In May, the Math Innovation office helped sponsor Safi’s three computer science/business student founders — Miraal Kabir, Daria Margarit, and Martin Turuta — to travel to Rwanda and pitch their hand-held milk pasteurization device to local dairy farmers. Safi aims to make milk pasteurization both cheap and accessible, thereby dramatically reducing the transmission of milk-borne diseases.
Their trip was a resounding success, but major challenges were still ahead.
Asking for help
The team spent their summer testing and refining their milk pasteurization device. They were on campus almost every day, using the Engineering Machine Shop and the Velocity Digital and Science spaces to finetune components and detect possible design flaws. In the process, they also encountered a major disappointment: they would not be able to manufacture the devices in Rwanda as originally planned.

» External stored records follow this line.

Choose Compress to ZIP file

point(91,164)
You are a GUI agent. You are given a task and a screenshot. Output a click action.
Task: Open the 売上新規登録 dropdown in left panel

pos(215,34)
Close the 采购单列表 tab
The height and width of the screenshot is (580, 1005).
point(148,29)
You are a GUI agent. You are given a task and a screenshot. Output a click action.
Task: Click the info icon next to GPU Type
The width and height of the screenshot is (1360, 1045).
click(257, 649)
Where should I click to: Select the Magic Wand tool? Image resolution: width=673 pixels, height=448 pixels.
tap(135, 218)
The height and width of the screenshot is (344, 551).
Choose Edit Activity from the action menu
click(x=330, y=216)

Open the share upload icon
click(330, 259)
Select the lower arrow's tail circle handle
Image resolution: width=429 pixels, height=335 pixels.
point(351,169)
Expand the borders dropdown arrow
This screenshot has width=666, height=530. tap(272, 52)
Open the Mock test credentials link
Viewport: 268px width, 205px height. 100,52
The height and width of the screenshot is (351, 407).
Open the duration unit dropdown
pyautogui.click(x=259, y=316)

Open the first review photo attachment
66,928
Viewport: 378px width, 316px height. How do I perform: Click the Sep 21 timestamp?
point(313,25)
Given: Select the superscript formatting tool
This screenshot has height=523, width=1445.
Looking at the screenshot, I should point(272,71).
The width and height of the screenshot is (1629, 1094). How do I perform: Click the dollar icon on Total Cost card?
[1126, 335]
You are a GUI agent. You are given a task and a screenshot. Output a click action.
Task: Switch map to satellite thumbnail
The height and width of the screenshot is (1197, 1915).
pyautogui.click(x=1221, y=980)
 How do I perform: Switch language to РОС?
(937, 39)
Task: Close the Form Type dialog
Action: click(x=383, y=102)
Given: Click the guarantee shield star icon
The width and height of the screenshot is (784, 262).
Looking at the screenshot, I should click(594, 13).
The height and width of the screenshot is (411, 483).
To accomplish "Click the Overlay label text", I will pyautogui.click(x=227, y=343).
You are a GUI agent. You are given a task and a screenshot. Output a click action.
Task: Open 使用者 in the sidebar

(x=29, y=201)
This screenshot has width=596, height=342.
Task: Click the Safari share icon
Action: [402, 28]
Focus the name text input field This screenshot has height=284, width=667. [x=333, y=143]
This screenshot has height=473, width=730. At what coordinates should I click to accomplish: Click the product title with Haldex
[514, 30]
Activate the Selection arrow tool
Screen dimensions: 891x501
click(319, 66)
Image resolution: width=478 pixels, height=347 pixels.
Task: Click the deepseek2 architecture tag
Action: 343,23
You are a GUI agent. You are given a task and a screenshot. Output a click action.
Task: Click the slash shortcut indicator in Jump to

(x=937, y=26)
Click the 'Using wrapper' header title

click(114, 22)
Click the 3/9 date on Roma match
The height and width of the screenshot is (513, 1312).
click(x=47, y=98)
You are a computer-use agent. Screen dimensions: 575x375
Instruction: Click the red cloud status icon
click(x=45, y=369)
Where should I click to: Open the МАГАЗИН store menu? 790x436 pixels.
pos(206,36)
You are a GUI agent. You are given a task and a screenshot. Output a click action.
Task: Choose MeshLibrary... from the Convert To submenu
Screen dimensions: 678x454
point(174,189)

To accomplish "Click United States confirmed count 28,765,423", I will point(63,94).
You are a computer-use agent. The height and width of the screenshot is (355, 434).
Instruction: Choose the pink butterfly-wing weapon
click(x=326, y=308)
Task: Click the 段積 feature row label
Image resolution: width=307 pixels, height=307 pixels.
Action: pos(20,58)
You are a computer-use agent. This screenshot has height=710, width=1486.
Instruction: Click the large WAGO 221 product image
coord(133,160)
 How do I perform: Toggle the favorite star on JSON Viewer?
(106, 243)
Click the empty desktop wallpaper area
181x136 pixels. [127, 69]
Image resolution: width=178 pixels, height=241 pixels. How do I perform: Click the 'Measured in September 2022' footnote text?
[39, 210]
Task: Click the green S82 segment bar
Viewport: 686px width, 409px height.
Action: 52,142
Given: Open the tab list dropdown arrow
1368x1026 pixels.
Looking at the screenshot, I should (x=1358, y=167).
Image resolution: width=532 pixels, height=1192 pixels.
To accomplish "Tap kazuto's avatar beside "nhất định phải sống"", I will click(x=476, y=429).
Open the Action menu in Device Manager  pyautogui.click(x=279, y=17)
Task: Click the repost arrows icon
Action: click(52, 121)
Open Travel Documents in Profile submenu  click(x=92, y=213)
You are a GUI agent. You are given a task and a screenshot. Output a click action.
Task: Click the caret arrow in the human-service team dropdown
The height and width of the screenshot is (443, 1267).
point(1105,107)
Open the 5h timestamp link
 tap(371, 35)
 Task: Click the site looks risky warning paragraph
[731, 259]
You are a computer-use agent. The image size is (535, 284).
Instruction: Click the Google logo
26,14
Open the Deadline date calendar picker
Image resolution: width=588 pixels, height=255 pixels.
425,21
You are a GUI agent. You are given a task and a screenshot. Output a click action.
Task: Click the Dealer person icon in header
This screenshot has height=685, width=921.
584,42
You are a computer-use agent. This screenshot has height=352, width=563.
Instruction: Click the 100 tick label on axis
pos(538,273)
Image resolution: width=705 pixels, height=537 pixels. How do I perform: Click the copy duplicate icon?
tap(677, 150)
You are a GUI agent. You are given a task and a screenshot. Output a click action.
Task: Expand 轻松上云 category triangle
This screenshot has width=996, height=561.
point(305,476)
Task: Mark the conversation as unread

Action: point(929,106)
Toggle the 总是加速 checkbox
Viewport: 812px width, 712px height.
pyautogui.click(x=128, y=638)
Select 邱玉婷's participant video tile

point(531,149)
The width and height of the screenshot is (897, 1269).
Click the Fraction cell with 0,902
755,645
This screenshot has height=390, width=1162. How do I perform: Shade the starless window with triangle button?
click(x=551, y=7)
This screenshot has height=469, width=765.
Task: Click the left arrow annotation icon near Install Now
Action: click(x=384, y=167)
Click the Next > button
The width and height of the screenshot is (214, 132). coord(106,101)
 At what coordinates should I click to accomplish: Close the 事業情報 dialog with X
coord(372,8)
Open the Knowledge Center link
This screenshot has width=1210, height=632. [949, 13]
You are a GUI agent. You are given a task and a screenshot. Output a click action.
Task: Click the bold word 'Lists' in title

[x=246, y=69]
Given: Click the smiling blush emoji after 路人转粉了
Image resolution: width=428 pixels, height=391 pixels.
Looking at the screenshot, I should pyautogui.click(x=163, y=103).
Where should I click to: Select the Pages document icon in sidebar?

“I think we were naïve at the beginning about how incredibly complicated and hard this was going to be,” Daria Margarit said.
The process was particularly challenging because none of them had an engineering background.
“I was really optimistic about what we could do by ourselves,” Martin Turuta said. “But the more we asked for help, the more experts and professionals helped us. A huge example is Graeme Adair at the Machine shop. We spent three months trying to build our product on our own, then we talked to him and within a week or two we had something ready for production.”
This humbling process paid off. By the end of the summer, they had a product they were comfortable bringing with them when they returned to Africa — and something they were excited to enter in that August’s American Society of Mechanical Engineers Innovation Showcase.